Pitt was born in Shawnee, Oklahoma, the son of Jane Etta (née Hillhouse), a high school counselor, and William Alvin Pitt, a truck company owner.[5] Along with his siblings Doug (born 1966) and Julie Neal (born 1969),[6] he grew up in Springfield, Missouri, where the family moved soon after his birth. Growing up, he was raised as a conservative Southern Baptist, singing in the church choir.[5]
Pitt attended Kickapoo High School, where he excelled; he was a member of the golf, tennis and swimming teams, as well as the Key and Forensics clubs.[5] He also participated in school debates and musicals.[5] Following his graduation, Pitt attended the University of Missouri in 1982, where he belonged to the Sigma Chi fraternity,[1] where he frequently acted in several fraternity shows.[5] He majored in journalism, with a focus on advertising.[7] In 1985, two weeks prior to earning his degree, Pitt left the university and moved to Los Angeles, California to take acting lessons.[1] When asked why he left the university, Pitt responded: “I had this sinking feeling as graduation approached. I saw my friends getting jobs. I wasn’t ready to settle down. I loved films. They were a portal into different worlds for me, and Missouri wasn’t where movies were made. Then it hit me: If they didn’t come to me, I’d go to them.”[8]
Career
Early work
While struggling in Los Angeles, he took a number of odd jobs, ranging from chauffeuring,[9] being a delivery man,[5] and dressing up as an El Pollo Loco chicken, to pay for his acting classes, in which he began studying with late renowned acting coach Roy London.[1][7]

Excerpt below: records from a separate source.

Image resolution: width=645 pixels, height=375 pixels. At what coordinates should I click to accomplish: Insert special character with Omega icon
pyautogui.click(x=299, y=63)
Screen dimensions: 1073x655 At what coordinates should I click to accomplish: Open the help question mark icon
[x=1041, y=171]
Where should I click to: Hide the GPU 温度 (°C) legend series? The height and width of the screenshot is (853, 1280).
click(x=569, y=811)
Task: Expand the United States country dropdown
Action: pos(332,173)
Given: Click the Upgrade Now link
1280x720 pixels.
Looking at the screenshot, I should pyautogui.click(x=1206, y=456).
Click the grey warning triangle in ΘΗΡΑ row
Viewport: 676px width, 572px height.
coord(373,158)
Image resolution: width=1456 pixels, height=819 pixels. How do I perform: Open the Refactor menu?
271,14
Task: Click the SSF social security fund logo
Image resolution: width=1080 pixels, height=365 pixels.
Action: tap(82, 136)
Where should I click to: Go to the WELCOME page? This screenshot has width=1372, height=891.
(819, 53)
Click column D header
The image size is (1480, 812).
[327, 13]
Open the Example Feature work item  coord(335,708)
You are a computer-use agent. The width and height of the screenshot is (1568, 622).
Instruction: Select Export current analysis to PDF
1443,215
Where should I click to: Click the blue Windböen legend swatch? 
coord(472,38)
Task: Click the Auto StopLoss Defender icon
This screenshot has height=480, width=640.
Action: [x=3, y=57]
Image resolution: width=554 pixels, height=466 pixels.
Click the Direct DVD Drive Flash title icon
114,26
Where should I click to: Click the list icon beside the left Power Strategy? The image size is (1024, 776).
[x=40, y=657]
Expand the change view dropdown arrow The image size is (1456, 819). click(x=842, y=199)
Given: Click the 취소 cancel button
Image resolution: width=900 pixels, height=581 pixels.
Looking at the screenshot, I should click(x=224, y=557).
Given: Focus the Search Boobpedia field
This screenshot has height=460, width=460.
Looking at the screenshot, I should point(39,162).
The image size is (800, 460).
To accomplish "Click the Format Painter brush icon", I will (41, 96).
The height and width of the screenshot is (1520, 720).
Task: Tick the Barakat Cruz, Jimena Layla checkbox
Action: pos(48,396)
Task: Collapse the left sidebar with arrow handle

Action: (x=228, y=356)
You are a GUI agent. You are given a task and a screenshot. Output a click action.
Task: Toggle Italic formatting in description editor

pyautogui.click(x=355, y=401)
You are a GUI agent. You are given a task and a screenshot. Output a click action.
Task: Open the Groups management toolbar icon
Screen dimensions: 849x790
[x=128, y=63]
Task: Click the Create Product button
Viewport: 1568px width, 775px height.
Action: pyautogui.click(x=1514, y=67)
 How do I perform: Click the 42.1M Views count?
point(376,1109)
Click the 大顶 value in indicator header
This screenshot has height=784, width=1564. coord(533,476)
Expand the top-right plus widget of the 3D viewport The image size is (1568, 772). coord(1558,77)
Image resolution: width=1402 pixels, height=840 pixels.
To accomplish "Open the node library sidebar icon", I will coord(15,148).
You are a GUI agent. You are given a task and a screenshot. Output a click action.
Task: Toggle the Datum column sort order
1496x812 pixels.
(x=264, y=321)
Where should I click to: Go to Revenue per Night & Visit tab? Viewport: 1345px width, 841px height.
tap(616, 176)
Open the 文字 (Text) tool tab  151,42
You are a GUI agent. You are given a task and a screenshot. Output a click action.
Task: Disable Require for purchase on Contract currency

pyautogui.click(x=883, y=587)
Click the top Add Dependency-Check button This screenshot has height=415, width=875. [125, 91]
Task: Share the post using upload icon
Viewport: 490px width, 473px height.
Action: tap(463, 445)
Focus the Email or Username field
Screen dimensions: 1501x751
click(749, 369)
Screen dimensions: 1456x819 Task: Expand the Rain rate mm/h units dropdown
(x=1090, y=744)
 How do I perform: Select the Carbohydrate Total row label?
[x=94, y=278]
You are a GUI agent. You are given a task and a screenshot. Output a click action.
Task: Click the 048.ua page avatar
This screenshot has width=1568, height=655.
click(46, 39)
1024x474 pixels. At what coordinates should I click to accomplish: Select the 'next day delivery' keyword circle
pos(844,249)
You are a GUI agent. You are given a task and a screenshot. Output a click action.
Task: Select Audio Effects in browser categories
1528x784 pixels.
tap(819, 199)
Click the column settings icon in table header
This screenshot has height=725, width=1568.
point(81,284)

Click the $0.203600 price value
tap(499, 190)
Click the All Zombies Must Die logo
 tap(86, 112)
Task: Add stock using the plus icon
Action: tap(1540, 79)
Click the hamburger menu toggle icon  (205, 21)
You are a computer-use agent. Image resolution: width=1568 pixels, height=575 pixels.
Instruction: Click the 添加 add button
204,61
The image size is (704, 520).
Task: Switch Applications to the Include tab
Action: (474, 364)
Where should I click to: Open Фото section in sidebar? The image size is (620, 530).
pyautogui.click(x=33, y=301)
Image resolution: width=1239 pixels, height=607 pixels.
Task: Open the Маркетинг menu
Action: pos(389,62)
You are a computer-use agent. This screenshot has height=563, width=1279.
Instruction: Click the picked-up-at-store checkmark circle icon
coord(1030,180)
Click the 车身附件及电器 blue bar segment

In December 1987, Pitt began his acting career in television guest spots, including a recurring role on the CBS primetime soap opera Dallas playing Randy, the boyfriend of Shalane McCall’s character, Charlie Wade.[1] Pitt described the character as “an idiot boyfriend who gets caught in the hay”.[10] During an interview with People magazine, he revealed, while questioned about his scenes with McCall, “It was real sweaty-palms time for me. It was kind of wild, because I’d never even met her before.”[1] His character spent five weeks in the show. In 1990 he co-starred in the short-lived television drama Glory Days.[1]
In 1988, Pitt made his feature film debut in the drama The Dark Side of the Sun, where he played a young American taken by his family to the Adriatic to find a remedy for a skin condition. The movie was shot in Yugoslavia in the summer of 1988.[11] He was then cast in the television movie Too Young to Die?, about an abused teenager given the death penalty for murder. Pitt played the part of a drug addict, Billy Canton, who took advantage of a runaway young woman, played by Juliette Lewis.[11][12] Entertainment Weekly wrote: “Pitt is a magnificent slimeball as her hoody boyfriend; looking and sounding like a malevolent John Cougar Mellencamp, he’s really scary.”[12]
Pitt’s next film role was as Joe Maloney in Across the Tracks (1991), which he played a high school runner with a difficult criminal brother played by Ricky Schroder.[13] He attracted broader public attention from a supporting role in the 1991 film Thelma & Louise, where he played J.D., a small-time criminal drifter who befriends Thelma (Geena Davis). His love scene with Davis, which showed Pitt shirtless and wearing a cowboy hat, has been often cited as the moment that defined Pitt as a “sex symbol”.[1]
After the success of Thelma & Louise, Pitt starred alongside Catherine Keener and Nick Cave in the low budget, Tom DiCillo-directed 1991 movie Johnny Suede, as an awkward dreamer who aspired to be a rock star.[11] After appearing in Cool World (1992),[11] Pitt starred in Robert Redford’s biographical 1992 film A River Runs Through It,[14] in which his performance was described as “career-making”.[15] In discussion of the film, Pitt said: “I felt a bit of pressure”.[16] He also added that it was one of his “weakest performances”,[16] and concluded with, “It’s so weird that it ended up being the one that I got the most attention for.”[16] When asked about working alongside Redford, Pitt said: “It’s like tennis: When you play with somebody better than you, your game gets better.”[15]
The following year he re-united with his Too Young to Die? co-star Juliette Lewis, in which they appeared in Kalifornia, a road movie in which he played a scruffy serial killer and Lewis playing Pitt’s ex-girlfriend.[11] Peter Travers of Rolling Stone in his review of the film, noted that Pitt’s performance was “outstanding”.[17] That same year he won a ShoWest Award for Male Star of Tomorrow.[18]